Caffeine and Community
Coffee Lab builds community for Northwestern students and Evanston residents
April 28, 2021
I knew that Coffee Lab & Roasters was a joyful place the first time I walked in on a gloomy Saturday morning, ordered a large cappuccino and was greeted with a smile and four shots of espresso in a 12oz cup. And while it’s the perfect place to go if you like your coffee strong and delicious, accompanied by delicious pastries and snacks, the shop on 910 Noyes St. is more than just a place for a caffeine fix.
Coffee Lab was founded in 2010 as an offshoot of Garrett-Evangelical Theological Seminary, but has since changed hands a few times and separated itself from the divinity school. In May 2019, couple Jay Kim and Daniel Aquino became Coffee Lab’s new owners. Aquino had worked there for a while under the previous ownership, and Kim is a Ph.D. student at Northwestern.
One of Kim and Aquino’s biggest goals is to create a space both Evanston residents and NU students can enjoy and call their own. Sometimes Coffee Lab can feel like an extension of campus, Kim said, as students studied at the coffee shop before the pandemic and even take on barista positions behind the counter.

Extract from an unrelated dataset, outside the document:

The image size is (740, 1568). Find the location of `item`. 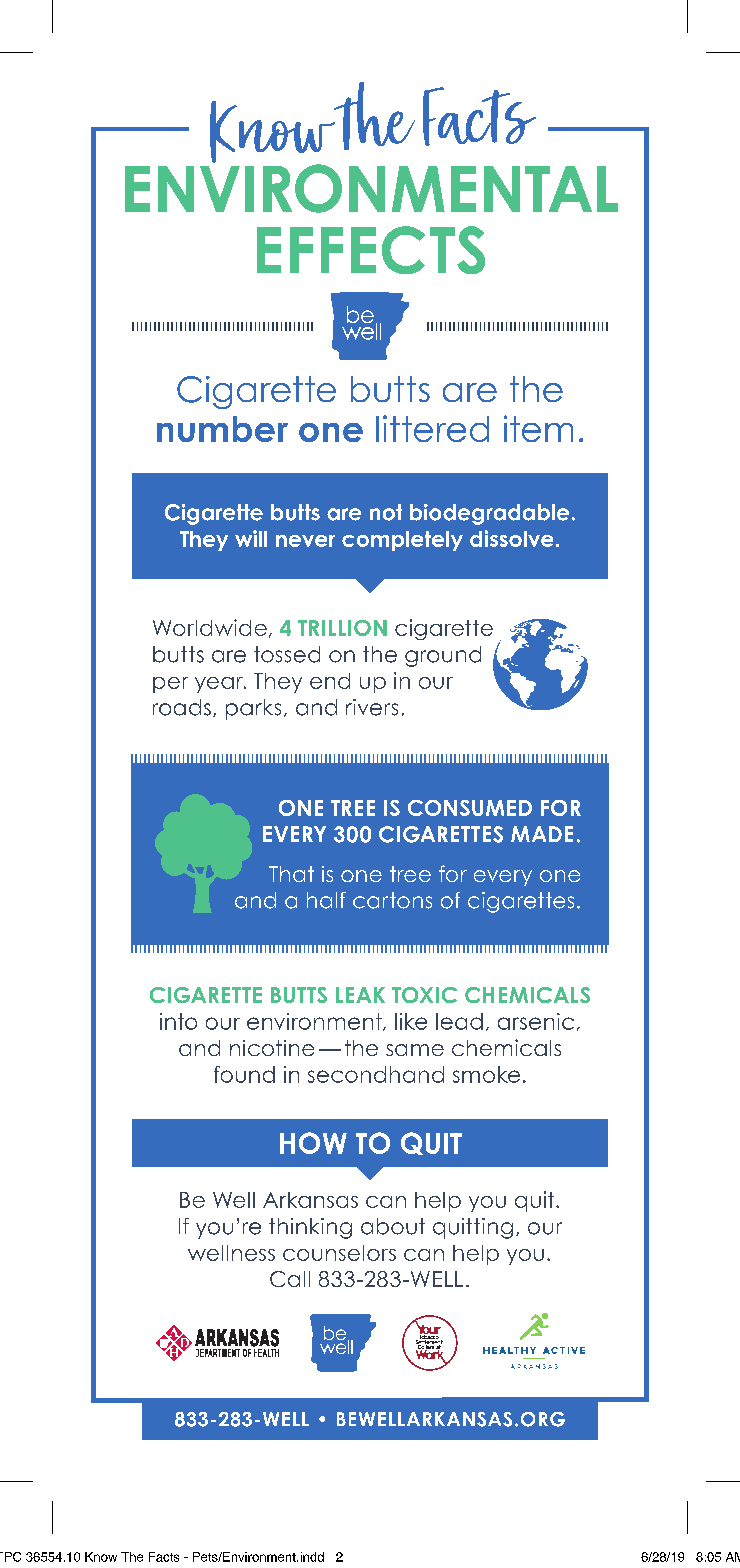

item is located at coordinates (538, 428).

Kaley Winegarner (Communication ‘19, SPS ‘20) has worked at Coffee Lab for nearly two years. When Winegarner would come in to do school work, she said she noticed the staff always seemed to be having fun together. Now, a full-time employee, she finds the camaraderie to live up to her expectations.
“All of the people on the staff are very like-minded and have the same kind of sense of humor, so it’s very easy to get along and be comfortable enough to joke around with the staff members,” Winegarner said. “It’s a very playful environment, but we also get our work done. It’s a good balance.”

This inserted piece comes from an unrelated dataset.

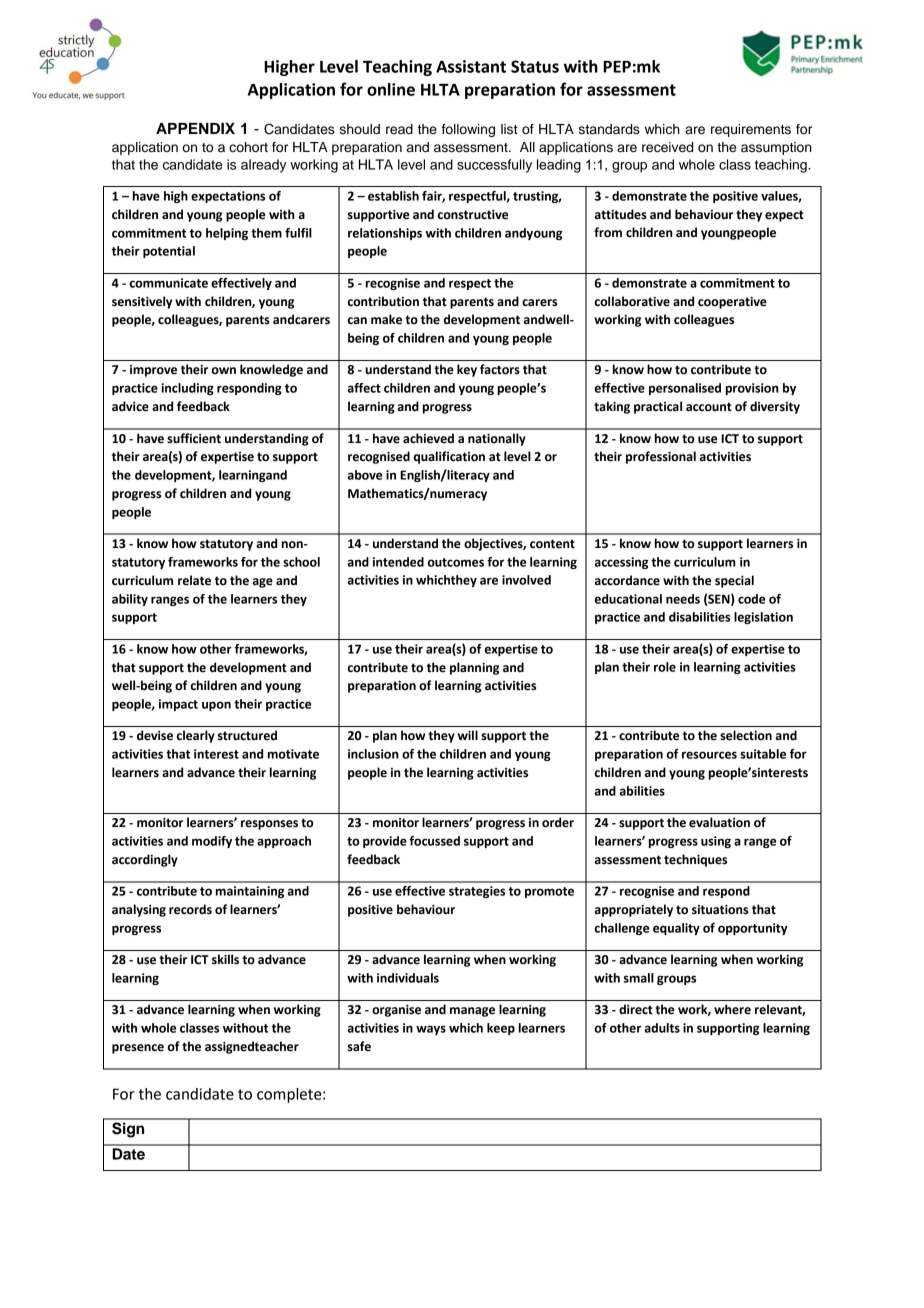  What do you see at coordinates (472, 1012) in the page?
I see `manage` at bounding box center [472, 1012].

The community-building extends to their customers. Over Winter Break, Kim and Aquino kept Coffee Lab open for the students who stayed back in Evanston due to the pandemic. And to bring new customers into the store and reach out to the broader Asian communities on campus and in the city, Aquino also started making the ube latte, now a signature item, as well as other Filipino, Korean and Japanese-inspired treats.
Kim and Aquino want to create a space where everyone is comfortable and accepted.
“As members of the LGBT community ourselves, we feel like this is such an important thing to have for members of our community, where they can know that this is just a safe place to be and this is their place,” Kim said. “We just want to be a place for anyone to feel welcome.”
During the pandemic, Kim and Aquino have found new ways to bring joy to people’s lives. They turned the store into a community art gallery, displaying local artists’ work on the walls and in the windows.
Right now, the store is selling stickers, buttons, and more, with proceeds going to charities supporting Asian American and Pacific Islander mental health and safety due to the rise of hate crimes. While this is Coffee Lab’s first public fundraiser, Kim said he’s looking forward to supporting similar initiatives in the future.
Even though the store is no longer packed with people working or talking with their friends, it’s still a staple in people’s lives. Weinberg junior Julia Yoon started going there to visit friends who were employees. A year later, she’s still visiting to get the “best cold brew in Evanston,” as well as the specialty Asian pastries sold on Sundays.
“I like that it’s a small business and it’s Asian-owned,” Yoon said. “I really like their cold brew, and I will stand by it because it is not too acidic and it is just so perfect.”
There’s something for everyone in the sun-filled coffee shop on Noyes. There are even drinks to suit any palette, from standard espresso drinks, a rotation of flavored lattes (The cinnamon roll hot latte is a personal favorite), various lemonades and other delicious drinks. No matter what you’re looking for at Coffee Lab, you’ll find plenty of caffeine and community.